170 homeowners and businesses sue Southern California Edison after Woolsey fire
A group of 170 homeowners and businesses whose properties were damaged or destroyed by the Woolsey fire has filed mass tort lawsuits against Southern California Edison, a law firm announced Tuesday.
The lawsuits come a month after 17 people took similar actions against the utility company, which is facing a shortfall of nearly $1 billion in its power budget and is still dealing with multiple lawsuits in connection with the Thomas fire that ravaged Ventura and Santa Barbara counties in 2017.
The recent cases against SCE were filed in Los Angeles and Ventura counties on Monday and Thursday, according to the law firm Robertson & Associates LLP, which made the announcement.

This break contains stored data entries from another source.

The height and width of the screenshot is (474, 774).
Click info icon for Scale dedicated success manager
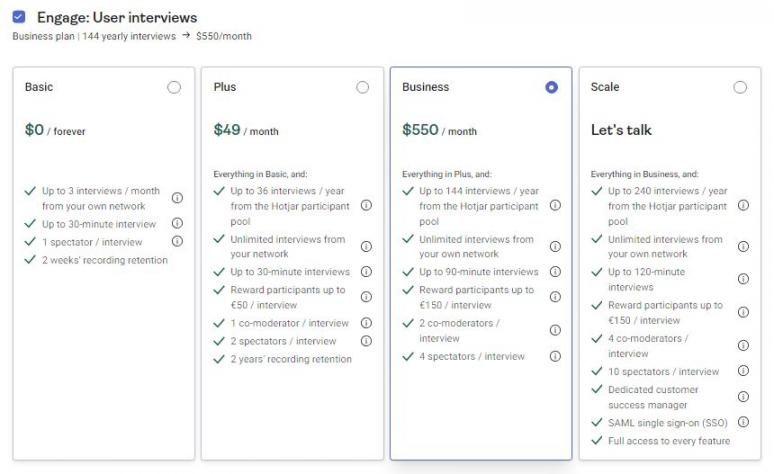coord(743,397)
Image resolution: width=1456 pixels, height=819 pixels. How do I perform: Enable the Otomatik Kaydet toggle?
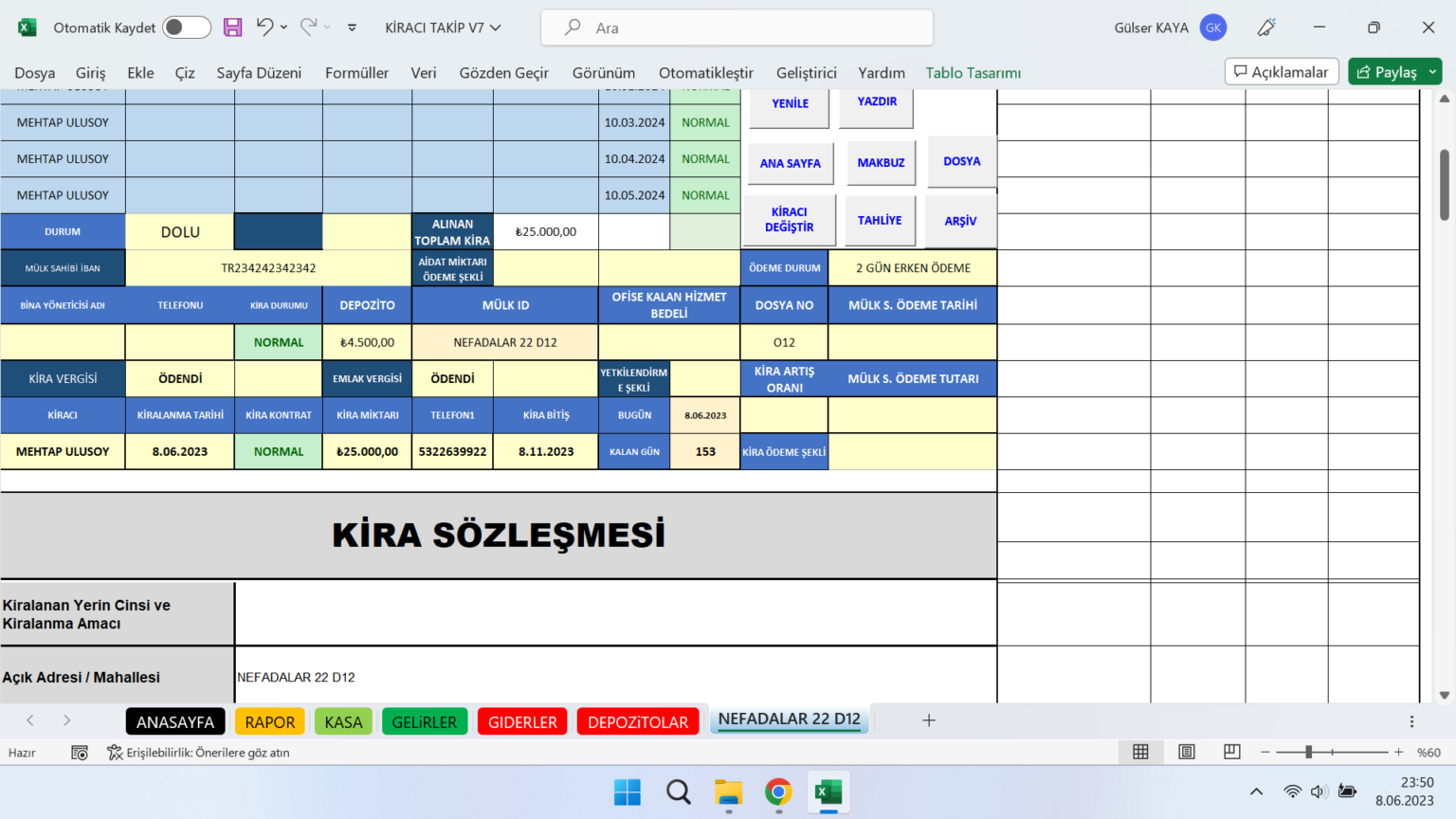coord(186,27)
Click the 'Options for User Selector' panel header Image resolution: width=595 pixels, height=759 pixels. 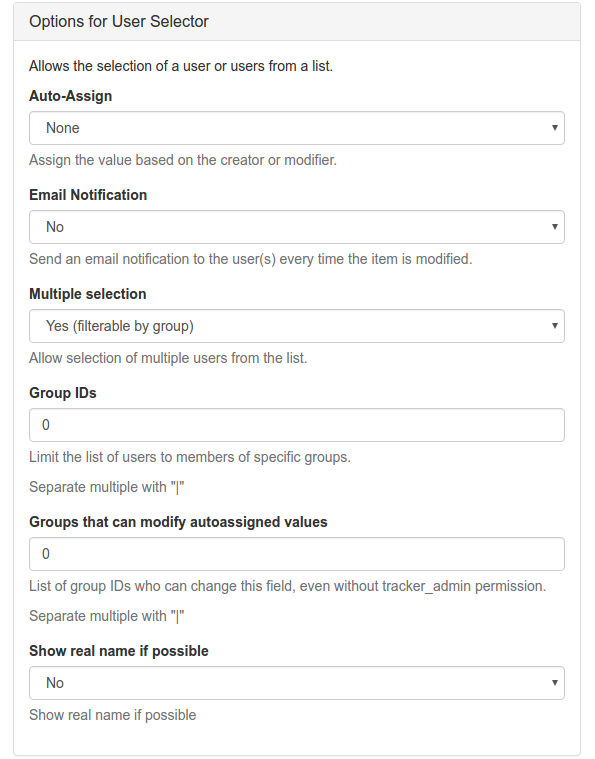tap(297, 22)
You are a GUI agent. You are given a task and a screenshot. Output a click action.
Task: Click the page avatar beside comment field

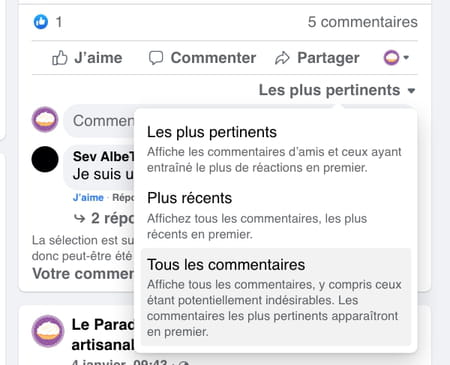point(45,120)
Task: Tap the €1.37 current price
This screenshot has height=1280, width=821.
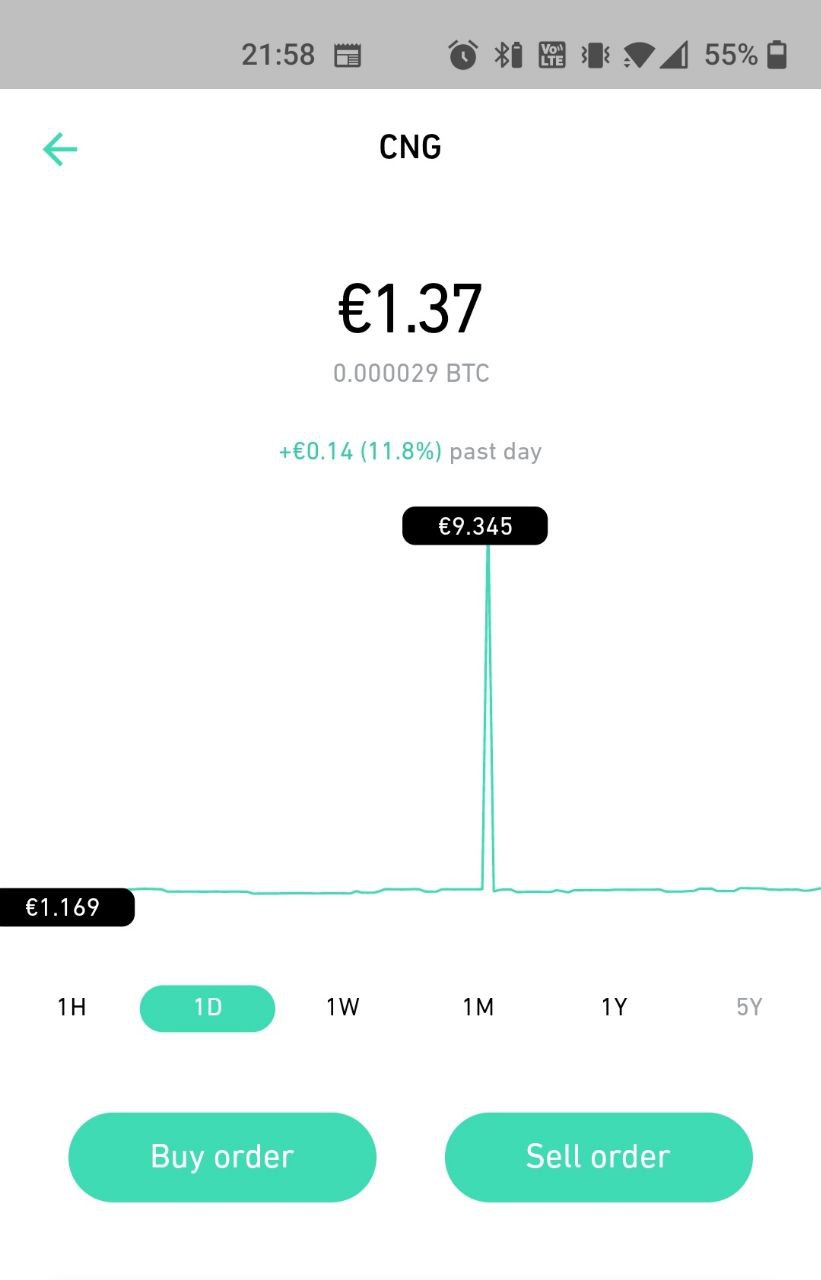Action: 410,309
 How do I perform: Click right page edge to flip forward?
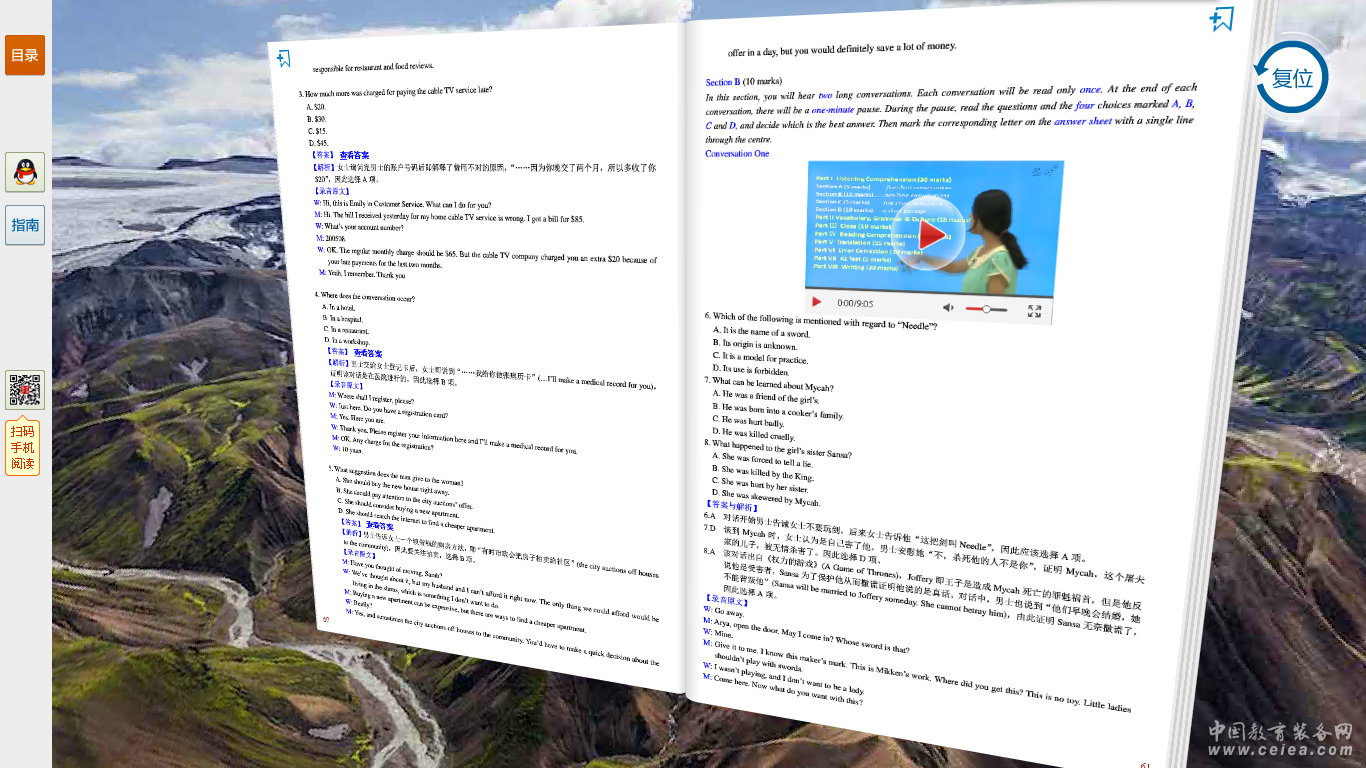click(x=1255, y=400)
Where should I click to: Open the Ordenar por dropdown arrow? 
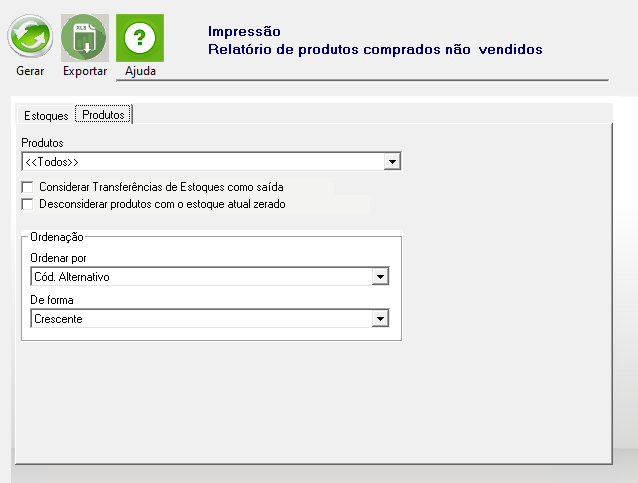[380, 277]
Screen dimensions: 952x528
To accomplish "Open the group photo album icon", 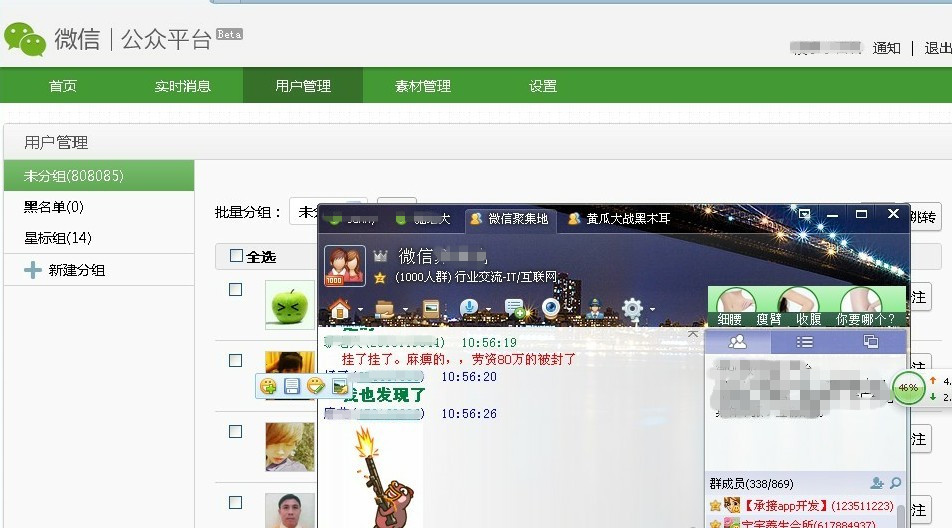I will (431, 309).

The Woolsey fire erupted around 2:24 p.m. Nov. 8 and destroyed about 1,500 structures, damaged 341 buildings and burned 96,949 acres — a burn area bigger than the city of Fresno. The fire also left three people dead and three firefighters injured, according to the California Department of Forestry and Fire Protection.
Attorneys filing the lawsuits on behalf of the plaintiffs alleged that the fire was started by SCE’s overhead electrical equipment at the Rocketdyne facility in Simi Valley. They say that an hour before the fire, SCE’s power lines arced, sending sparks and starting a fire behind several homes along Roadrunner Avenue in Thousand Oaks, the same location where other fires have broken out in the past three years.
Amid red flag warnings because of strong Santa Ana winds, the company was negligent in failing to maintain its electrical facilities, clearing vegetation from the electrical equipment and not shutting the power off once the fire had started, the attorneys said.
“This repeating pattern of SCE burning down our communities because of their faulty overhead electrical equipment must stop,” said attorney Alexander Robertson IV. “Edison and its shareholders should be held solely responsible for incinerating thousands of homes and businesses and should not be allowed to pass the costs of their negligence onto the ratepayers.”
Among those suing the company are NFL Hall of Fame running back Eric Dickerson and Kevin Foley, a celebrity photographer whose 6,500-square-foot studio burned. Also suing are Gary and Diane Cerveny, who lost their vintage car collection appraised at $8 million.
Several businesses that suffered property losses and costs because of the suspension of their operations also are suing. Among them was Malibu Valley Farms, which lost its farm and incurred costs related to the evacuation of about 100 horses.